Lymphomatoid granulomatosis (LYG) is a rare Epstein-Barr virus-associated multisystem lymphoproliferative and granulomatous disease histologically characterized by angiocentric and angiodestructive cellular infiltrate. LYG usually involves the lungs, skin, kidneys and brain, but isolated central nervous system LYG has been reported rarely. We describe a 57-year-old man with histologically proved LYG confined to the brain. The patient complained of visual disturbance, and was admitted to our hospital. Gadolinium-enhanced T1-weighted MRI showed irregular, partly cystic and lobulated enhancement in the left occipital lobe, suggesting the presence of possible neoplastic lesions such as glioma, malignant lymphoma or metastatic brain tumor. We performed surgical resection of the lesion.

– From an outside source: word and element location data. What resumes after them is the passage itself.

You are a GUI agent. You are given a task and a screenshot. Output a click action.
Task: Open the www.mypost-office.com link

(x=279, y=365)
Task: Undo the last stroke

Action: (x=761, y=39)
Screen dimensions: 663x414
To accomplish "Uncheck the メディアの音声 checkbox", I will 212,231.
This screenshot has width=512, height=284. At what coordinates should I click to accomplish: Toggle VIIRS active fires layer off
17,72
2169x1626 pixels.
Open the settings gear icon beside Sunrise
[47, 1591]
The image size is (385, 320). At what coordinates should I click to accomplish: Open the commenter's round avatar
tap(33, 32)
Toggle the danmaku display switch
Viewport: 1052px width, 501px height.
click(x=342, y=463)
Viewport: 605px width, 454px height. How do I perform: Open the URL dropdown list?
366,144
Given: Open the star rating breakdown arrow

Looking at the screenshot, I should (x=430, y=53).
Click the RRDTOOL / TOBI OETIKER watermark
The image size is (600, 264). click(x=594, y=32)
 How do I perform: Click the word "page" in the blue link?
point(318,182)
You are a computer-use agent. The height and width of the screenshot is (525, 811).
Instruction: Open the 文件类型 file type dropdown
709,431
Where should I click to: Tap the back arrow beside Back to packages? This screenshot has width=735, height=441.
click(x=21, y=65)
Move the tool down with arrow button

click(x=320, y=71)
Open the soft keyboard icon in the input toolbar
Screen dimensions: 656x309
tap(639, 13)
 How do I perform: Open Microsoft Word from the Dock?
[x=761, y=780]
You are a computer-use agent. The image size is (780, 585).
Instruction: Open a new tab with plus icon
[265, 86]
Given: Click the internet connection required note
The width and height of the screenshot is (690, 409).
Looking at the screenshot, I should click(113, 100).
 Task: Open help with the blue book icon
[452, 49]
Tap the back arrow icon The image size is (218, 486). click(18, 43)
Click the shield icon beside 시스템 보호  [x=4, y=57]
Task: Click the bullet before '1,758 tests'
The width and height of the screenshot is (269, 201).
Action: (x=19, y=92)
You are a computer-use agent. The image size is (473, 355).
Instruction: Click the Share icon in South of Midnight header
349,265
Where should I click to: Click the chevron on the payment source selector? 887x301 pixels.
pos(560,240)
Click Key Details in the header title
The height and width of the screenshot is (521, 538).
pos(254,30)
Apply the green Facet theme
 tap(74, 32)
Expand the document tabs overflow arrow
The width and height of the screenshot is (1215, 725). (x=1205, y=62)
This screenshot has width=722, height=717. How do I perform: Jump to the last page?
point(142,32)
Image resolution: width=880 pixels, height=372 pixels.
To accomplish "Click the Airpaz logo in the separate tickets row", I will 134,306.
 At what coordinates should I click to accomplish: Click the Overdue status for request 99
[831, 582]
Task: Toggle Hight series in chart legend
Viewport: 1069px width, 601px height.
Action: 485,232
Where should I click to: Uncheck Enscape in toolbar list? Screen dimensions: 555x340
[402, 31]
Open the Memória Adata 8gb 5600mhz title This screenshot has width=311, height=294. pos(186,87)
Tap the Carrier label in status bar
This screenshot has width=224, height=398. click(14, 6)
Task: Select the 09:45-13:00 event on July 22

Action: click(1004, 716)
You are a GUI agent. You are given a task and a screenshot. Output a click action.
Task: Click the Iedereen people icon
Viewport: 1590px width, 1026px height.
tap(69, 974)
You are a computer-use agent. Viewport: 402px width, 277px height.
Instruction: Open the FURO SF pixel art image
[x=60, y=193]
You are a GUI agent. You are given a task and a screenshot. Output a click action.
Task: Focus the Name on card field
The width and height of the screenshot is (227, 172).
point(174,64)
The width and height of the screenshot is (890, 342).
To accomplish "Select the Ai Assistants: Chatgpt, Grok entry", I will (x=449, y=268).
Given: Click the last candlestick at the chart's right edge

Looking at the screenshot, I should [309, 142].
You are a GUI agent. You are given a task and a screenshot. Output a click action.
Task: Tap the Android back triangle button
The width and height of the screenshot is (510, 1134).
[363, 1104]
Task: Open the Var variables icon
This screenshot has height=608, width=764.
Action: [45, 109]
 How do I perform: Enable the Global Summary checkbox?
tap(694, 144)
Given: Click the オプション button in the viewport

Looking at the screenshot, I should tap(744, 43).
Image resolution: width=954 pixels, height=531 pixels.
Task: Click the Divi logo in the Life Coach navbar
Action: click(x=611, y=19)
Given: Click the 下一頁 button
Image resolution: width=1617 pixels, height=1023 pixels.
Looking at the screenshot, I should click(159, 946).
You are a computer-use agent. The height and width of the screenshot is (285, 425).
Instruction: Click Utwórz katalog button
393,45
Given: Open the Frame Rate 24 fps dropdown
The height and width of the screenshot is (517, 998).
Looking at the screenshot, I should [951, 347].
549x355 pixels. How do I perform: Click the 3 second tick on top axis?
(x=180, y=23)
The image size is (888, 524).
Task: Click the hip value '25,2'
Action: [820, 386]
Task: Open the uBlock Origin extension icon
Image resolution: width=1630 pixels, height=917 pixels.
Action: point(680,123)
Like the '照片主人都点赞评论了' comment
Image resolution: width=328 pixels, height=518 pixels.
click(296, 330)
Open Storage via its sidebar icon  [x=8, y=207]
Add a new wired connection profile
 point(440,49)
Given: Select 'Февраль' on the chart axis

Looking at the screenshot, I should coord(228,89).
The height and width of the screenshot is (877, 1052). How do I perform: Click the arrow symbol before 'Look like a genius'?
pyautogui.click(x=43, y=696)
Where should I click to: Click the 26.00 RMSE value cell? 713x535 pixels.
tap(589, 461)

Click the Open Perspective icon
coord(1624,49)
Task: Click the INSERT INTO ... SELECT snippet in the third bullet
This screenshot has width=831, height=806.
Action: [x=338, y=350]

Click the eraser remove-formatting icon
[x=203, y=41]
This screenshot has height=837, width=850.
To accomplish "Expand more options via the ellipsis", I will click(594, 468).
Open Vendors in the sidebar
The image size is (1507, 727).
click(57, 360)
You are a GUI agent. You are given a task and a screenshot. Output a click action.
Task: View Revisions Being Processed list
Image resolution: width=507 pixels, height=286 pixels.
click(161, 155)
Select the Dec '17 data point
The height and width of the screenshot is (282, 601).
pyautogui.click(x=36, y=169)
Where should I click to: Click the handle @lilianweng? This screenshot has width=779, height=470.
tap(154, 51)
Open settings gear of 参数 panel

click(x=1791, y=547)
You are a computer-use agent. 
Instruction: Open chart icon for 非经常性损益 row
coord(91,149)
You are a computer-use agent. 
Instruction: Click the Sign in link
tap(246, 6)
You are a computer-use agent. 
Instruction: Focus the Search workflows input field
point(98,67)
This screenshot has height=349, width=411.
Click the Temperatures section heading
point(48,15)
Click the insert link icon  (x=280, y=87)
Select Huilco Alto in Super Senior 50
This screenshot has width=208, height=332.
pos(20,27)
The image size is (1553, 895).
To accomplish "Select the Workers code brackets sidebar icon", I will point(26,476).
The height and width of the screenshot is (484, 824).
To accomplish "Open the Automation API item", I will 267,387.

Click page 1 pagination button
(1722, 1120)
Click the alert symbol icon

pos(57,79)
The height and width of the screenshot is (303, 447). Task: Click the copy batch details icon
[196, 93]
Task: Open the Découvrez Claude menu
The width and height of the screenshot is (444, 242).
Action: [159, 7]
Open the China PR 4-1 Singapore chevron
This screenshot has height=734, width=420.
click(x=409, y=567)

Histological and immunohistochemical examinations of the tumor showed angiocentric polymorphic infiltration and granulomatous reaction, consisting of CD3-positive small lymphocytes and CD20-positive large atypical cells. Subsequently, in situ hybridization study for EBER (Epstein-Barr virus encoded small RNA) was performed and proved that the large atypical cells were positive for EBER. These findings were compatible with LYG. We emphasize that the possibility of LYG should be considered in the differential diagnosis of any ring-like enhancing mass lesions on MR images, though less specific for LYG. Histopathological examination is indispensable for the final diagnosis and the choice of an optimal treatment strategy.